Hal ini terjadi pada tragedi pencambukan dan pemenjaraan Imam Ahmad bin Hanbal
oleh kadi pemerintah bernama Abu Qowud karena Imam Hambali tidak mau mengakui
bahwa al Quran itu makhluq sebagaimana doktrin Muktazilah. Imam Hambali
bersikukuh bahwa al Quran itu Kalamullah yang Qodim.
Kemajuan
peradaban waktu itu membawa sebagian besar aparat dinasti dalam kehidupan mewah
yang dihiasi oleh pesta dan foya-foya tiap hari. Terjadi korupsi di tiap level
pemerintahan sehingga dinasti menjadi rapuh. Kondisi inilah yang terjadi saat
Mutawakkil Alallah naik tahta. Dengan kegandrungan Mutawakkil pada ilmu
pengetahuan, ia menghormati tiap pemikir yang ada, walaupun mereka memiliki
pendapat yang berbeda dengan Muktazilah. Faham Muktazilah kemudian dicabut dari
faham dinasti dan rakyat diberikan kebebasan memilih faham yang dianggapnya
benar. Tahanan “ideologis” dibebaskan dan dibolehkan mengembangkan ideologi
sektenya. Pada masa inilah tiap sekte keagamaan kerap kali mengadakan debat
terbuka di muka umum. Golongan ahlussunnah
juga mulai mendapat dukungan dari khalifah, maka Mutawakkil juga mendapat
sebutan nashir al sunnah.
Secara umum, Aswaja dapat dimaknakan sebagai ajaran Islam
yang murni sebagaimana diajarkan dan diamalkan oleh Rasulullah SAW bersama para
sahabatnya. Dalam kajian Ilmu Kalam (Teologi), Aswaja adalah kelompok yang
selain Syiah, Muktazilah dan Khowarij. Kalimat “ma ana alaihi wa ashhabiy”[21]

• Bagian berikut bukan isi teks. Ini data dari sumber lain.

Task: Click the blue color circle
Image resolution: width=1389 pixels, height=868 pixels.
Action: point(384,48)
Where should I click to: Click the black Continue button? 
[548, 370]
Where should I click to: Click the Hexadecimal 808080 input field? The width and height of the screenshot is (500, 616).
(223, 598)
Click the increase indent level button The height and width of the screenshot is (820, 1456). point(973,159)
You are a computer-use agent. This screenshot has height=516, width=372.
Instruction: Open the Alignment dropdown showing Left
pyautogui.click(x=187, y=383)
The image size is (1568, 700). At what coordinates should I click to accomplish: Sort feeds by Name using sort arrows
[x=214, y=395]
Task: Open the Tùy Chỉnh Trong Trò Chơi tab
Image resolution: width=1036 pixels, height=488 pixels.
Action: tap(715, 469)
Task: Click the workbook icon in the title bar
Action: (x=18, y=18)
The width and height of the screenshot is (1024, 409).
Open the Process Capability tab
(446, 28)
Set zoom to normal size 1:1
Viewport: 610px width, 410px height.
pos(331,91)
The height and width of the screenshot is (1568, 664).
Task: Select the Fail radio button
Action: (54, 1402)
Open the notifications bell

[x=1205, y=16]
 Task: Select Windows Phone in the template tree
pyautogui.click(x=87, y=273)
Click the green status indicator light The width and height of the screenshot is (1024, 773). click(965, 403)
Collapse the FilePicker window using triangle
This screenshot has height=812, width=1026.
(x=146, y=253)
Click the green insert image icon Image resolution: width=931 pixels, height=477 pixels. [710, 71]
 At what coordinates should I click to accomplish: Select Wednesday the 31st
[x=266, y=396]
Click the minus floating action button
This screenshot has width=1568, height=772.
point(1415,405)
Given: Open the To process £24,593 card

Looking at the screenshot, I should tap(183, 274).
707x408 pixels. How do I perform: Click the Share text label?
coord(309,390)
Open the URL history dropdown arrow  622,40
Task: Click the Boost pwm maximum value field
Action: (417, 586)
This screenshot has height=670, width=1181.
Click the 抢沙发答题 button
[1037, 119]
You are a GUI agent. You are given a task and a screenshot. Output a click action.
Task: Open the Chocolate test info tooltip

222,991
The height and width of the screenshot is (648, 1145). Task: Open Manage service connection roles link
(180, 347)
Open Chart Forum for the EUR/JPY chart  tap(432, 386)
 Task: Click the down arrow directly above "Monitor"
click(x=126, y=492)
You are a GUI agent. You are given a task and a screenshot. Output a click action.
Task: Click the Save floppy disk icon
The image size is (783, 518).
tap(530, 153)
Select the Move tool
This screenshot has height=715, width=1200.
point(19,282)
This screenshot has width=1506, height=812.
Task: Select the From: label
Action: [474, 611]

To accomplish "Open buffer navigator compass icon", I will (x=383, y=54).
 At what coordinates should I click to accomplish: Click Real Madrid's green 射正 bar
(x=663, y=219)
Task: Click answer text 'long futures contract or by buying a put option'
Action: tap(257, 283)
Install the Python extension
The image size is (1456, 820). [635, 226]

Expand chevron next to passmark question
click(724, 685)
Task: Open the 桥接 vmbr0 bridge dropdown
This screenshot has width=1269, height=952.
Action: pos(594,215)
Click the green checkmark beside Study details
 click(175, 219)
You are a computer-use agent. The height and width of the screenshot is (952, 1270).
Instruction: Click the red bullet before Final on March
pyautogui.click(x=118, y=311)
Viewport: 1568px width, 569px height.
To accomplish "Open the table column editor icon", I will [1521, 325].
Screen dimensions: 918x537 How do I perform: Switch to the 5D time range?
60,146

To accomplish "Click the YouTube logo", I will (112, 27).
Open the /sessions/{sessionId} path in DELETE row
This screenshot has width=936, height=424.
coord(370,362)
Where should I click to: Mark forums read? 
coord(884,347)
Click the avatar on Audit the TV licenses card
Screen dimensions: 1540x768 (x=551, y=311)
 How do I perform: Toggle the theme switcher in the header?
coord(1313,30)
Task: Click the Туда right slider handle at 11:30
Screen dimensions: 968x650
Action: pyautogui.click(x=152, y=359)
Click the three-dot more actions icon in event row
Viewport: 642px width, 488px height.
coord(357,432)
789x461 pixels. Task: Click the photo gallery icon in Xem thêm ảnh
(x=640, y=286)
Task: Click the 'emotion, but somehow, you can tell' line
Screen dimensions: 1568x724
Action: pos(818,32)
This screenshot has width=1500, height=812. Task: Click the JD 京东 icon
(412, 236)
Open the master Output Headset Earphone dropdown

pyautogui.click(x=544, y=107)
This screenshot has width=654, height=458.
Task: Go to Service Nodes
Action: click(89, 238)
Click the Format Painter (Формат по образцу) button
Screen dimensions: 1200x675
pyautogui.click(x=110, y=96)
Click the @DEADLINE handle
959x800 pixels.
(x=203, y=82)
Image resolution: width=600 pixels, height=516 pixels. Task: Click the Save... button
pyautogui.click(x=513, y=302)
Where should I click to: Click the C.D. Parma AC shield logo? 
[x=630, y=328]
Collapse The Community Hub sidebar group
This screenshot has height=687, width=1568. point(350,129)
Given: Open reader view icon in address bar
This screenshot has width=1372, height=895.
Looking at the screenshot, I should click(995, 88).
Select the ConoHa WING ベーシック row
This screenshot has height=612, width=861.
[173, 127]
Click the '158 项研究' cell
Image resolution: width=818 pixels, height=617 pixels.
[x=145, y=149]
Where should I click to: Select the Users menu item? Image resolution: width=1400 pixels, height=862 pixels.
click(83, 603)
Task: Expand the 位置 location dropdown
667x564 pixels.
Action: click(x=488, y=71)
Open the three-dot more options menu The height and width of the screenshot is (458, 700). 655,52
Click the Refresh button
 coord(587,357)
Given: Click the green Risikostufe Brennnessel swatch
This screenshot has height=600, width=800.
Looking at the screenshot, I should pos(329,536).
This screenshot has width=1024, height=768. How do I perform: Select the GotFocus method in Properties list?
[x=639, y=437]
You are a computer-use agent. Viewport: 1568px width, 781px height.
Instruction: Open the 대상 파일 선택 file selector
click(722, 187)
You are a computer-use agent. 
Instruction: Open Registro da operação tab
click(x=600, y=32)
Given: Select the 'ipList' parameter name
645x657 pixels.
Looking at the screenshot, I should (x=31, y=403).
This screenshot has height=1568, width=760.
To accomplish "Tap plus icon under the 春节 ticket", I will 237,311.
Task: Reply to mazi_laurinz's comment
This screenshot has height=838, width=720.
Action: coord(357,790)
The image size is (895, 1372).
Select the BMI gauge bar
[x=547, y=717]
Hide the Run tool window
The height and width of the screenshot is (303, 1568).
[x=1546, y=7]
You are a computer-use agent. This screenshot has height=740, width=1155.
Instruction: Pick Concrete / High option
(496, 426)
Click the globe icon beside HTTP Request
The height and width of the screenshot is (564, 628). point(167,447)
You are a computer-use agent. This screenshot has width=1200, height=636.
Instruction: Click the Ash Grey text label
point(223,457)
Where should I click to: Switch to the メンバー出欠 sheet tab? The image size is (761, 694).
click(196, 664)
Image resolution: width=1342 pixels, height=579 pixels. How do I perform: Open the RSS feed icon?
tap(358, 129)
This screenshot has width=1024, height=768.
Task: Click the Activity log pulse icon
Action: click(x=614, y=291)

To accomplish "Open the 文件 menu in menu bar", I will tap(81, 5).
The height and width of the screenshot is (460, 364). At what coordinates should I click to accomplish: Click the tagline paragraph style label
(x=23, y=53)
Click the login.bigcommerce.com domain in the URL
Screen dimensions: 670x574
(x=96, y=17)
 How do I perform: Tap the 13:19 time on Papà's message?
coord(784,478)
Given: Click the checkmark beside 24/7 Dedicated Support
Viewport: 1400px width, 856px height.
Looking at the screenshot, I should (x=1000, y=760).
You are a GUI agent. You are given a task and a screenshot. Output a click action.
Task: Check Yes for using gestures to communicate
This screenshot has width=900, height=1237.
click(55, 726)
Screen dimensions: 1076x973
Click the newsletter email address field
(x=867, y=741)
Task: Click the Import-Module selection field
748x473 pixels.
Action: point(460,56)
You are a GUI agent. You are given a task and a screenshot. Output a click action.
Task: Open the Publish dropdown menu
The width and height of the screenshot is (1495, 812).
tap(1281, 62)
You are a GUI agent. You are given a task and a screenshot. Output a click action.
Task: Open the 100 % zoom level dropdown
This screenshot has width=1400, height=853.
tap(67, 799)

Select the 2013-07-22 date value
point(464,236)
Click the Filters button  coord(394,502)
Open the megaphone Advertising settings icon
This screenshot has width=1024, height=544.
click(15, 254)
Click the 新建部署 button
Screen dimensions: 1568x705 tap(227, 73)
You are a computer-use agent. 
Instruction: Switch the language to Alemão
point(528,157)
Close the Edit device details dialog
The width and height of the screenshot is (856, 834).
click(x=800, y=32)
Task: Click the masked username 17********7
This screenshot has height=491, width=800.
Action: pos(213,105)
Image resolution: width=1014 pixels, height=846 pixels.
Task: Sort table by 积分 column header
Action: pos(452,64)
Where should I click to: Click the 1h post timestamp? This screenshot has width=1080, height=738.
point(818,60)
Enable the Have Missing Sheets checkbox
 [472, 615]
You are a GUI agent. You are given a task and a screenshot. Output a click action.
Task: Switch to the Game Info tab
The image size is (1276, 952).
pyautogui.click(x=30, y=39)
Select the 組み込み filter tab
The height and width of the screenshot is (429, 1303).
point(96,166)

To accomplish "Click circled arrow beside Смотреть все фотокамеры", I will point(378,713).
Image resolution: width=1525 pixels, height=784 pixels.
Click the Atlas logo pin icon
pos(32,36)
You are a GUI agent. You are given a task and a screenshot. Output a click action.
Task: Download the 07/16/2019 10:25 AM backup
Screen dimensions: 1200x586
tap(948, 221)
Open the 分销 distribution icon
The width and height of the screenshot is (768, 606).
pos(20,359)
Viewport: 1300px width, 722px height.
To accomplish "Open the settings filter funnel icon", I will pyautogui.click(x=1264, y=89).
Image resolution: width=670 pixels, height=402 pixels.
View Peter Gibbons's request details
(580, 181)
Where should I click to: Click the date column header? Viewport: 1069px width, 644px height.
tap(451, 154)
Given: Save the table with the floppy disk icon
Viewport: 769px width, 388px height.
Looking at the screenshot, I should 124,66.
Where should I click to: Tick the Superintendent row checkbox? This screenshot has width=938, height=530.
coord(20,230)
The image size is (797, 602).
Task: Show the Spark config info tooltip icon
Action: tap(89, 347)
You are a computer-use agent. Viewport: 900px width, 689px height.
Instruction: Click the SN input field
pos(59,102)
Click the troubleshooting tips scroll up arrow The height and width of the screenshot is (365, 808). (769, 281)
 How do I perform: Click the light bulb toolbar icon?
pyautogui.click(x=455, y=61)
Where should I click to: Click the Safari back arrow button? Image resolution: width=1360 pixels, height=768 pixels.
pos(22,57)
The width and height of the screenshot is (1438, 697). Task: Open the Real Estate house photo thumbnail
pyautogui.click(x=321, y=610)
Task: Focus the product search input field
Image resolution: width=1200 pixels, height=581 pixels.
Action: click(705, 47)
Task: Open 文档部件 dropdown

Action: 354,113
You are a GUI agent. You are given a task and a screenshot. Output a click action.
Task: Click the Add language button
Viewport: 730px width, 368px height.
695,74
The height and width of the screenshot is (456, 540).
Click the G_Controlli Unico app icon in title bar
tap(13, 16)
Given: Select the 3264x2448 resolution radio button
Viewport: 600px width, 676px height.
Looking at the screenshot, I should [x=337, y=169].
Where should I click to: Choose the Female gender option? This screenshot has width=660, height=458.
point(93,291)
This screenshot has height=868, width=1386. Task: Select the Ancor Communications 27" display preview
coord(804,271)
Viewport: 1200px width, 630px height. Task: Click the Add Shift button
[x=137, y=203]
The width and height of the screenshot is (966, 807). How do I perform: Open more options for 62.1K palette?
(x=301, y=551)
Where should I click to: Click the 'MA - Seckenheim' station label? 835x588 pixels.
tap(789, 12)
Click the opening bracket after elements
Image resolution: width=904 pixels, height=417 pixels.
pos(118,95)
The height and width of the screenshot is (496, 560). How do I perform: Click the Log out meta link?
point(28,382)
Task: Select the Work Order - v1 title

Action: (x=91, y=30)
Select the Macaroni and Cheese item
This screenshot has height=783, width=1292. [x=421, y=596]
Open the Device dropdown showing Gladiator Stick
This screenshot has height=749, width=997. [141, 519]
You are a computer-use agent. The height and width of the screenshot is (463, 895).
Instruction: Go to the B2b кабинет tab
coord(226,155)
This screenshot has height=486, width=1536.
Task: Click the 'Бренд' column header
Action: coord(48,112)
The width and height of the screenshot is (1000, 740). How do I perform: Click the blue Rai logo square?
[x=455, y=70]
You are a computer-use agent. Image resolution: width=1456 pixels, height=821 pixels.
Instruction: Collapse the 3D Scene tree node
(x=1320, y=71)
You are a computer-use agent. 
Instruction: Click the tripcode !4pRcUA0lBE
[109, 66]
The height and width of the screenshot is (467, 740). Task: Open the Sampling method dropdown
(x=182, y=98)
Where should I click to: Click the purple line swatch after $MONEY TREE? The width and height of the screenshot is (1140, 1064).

dalam hadits yang diriwayatkan oleh Ibnu Majah dan Imam Tirmidzi adalah dasar
atas aliran ini. Secara historis, dalam Aswaja ada dua kelompok besar yaitu salaf dan kholaf. Kelompok salaf
adalah mereka yang terdiri dari para sahabat, tabiin dan tabiut-tabiin,
sedangkan kelompok kholaf adalah
mereka yang hidup setelahnya.
Muncul reaksi atas persoalan apakah hadits tersebut dapat
dijadikan dasar sebagai hujjah atas umat Islam yang nantinya selamat atau
sengsara. Reaksi tersebut menjadi tiga kategori. Pertama, kelompok yang menerima. Kelompok ini mendasarkan
pendapatnya pada alasan bahwa hadits tersebut mutawatir dan sanad-nya
adalah ulama terpercaya di zamannya seperti Imam Abul Mudhaffar al Isfarayini
penulis kitab al Tabshir fi al Din,
dan Imam Abdul Qohir al Baghdadi yang menulis kitab al Farqu Bain al Firoq. Kelompok ini sebagian besar adalah ulama sunni. Kedua, kelompok yang tidak menolak tapi juga tidak menjadikan
hadits tersebut sebagai sandaran dalam karya tulisnya. Ulama dalam kelompok ini
seperti Abu Abdillah Muhammad bin Umar al Rozi yang menulis kitab I’tiqodat Firoq al Muslimin wa al Musyrikin.
Ketiga, kelompok yang menolak hadits
tersebut sebagai dasar hujjah karena
meskipun sanad haditsnya mutawatir,
namun mengandung kelemahan. Ulama dalam kelompok ini adalah Ibn Hazm salah
seorang tokoh madzhab Dhohiriyah.[22]
Berkaitan dengan salaf
dan kholaf, ada perbedaan mendasar
dari dua kelompok generasi Aswaja ini. Perbedaan tersebut berkaitan dengan
bagaimana mereka menafsirkan ayat al
mutasyabihat dalam al Quran. Kelompok salaf
lebih dikenal dengan watak keyakinan yang kuat atas teks tanpa memberikan
interpretasi atasnya. Yang ada adalah tafwidl
(penyerahan total) atas yang telah diwahyukan tanpa mempertanyaan “bila kaifa wa la lima?” Sebagai contoh,
adalah jawaban Imam Malik ketika ditanya tentang arti kata “istawa” (bersemayam) atas Zat Allah.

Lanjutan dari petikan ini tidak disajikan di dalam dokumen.